To free a block, we first find the block which points
to this block.  (We could either follow the circular
list, or use a "previous" pointer in a doubly-linked
list.)  We then coalesce this block with the previous
block, adding this block's used and free space to the
previous block's free space, and updating the previous
block's header.  Finally, we set the start pointer to
the newly coalesced block.

See Louden, Fig. 7.19 for details.

This is a simple method that illustrates some basic
ideas, which attempts to avoid external fragmentation
by coalescing blocks on return, but whose performance
is not guaranteed.

2.2 Garbage collection (Louden, 7.4.4)

This is also a much studied topic, with many implementations.

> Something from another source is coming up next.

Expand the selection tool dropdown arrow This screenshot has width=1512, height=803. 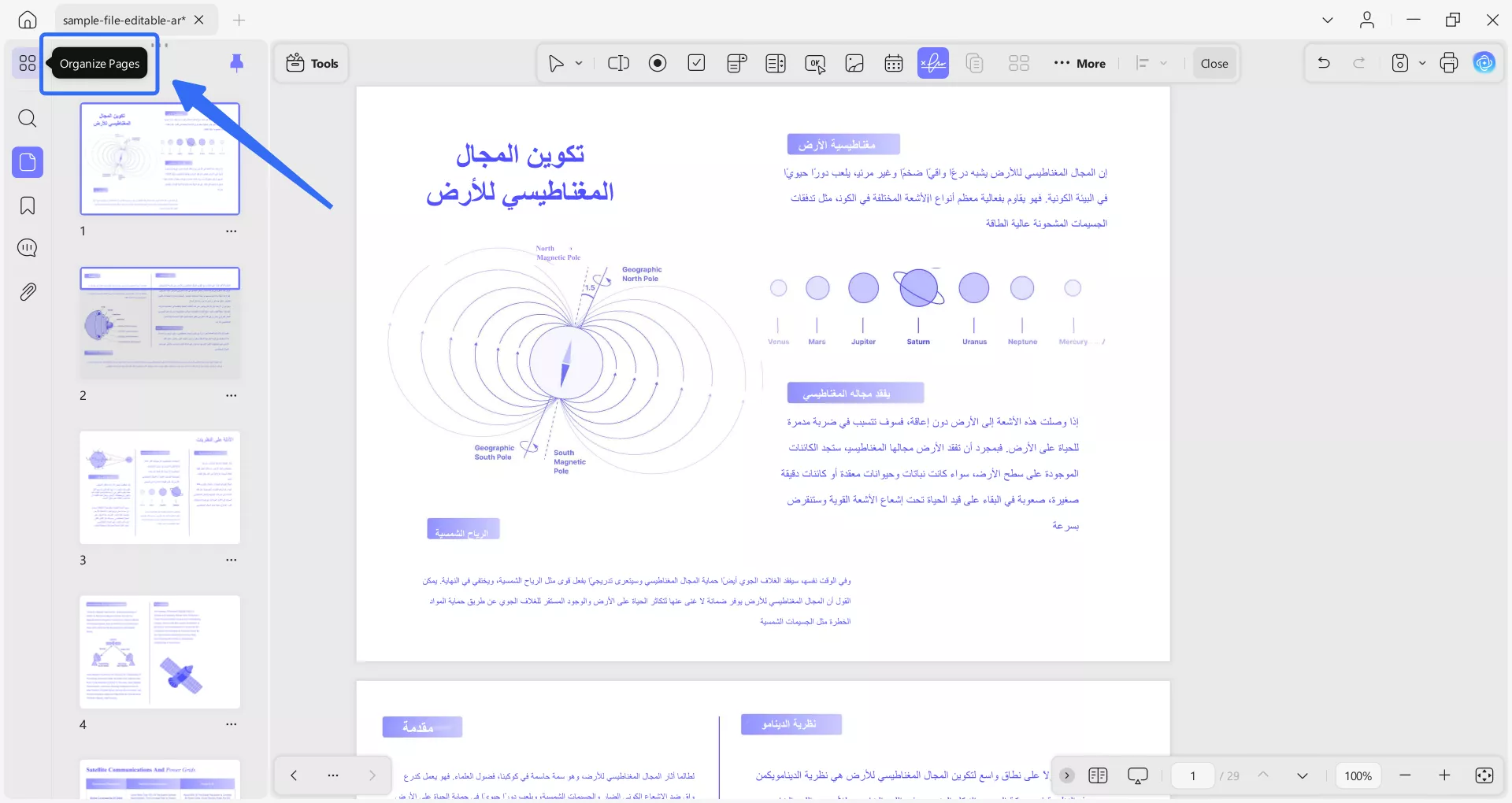[x=579, y=63]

- Mark-sweep garbage collection.

  When storage is exhausted, recursively traverse all
  blocks in the heap (starting from stack pointers),
  marking each block reached.  Then linearly traverse
  the blocks in the heap, returning each unmarked block
  to free memory.  A third pass may be required to
  coalesce many small free blocks.
  
  A technical problem with this method is that there
  may not be free memory available to store the stack
  required for the recursive traversal!  Subtly data
  structures may be used to store the stack as pointers
  in the heap blocks themselves.
  
  A more fundamental problem is that all other computation
  must cease while garbage collection is performed.
  
- Reference counters.

  Store the number of references to each block in the
  header of the block.  When this counter becomes zero,
  return the block to free memory.
  
  This method has a problem with cyclic structures!
  
- Stop-copy garbage collection.

  Divide available memory for the heap into two equal
  halves.  Allocate storage from one half at a time.
  When this half is exhausted, recursively traverse
  all used blocks as before, copying each used block
  into the other half.  Once the traversal is complete,
  reverse the roles of the two halves.  
  
  This avoids the need for a mark bit, but requires
  more storage (which is becoming cheaper) and still
  requires other computation to cease during garbage
  collection.
  
- Generational garbage collection.

  This idea records how long blocks have been in use
  and avoids traversing long-lived blocks, hence 
  traversing smaller lists, making collection faster.
  Heuristic, but effective in many cases.
  
- Parallel garbage collection.

  With a shared memory multiprocesor node, it is 
  possible to allocate one processor to collect
  garbage while other processors continue actual
  computation.  The details are complex (several 
  processors may be allocating and freeing blocks
  while the distinguished processor is collecting), 
  but the benefits are significant.

See: http://en.wikipedia.org/wiki/Garbage_collection_(computer_science)
and R. Jones and R. Lins, Garbage Collection: Algorithms 
for Automated Dynamic Memory Management, Wiley (1996).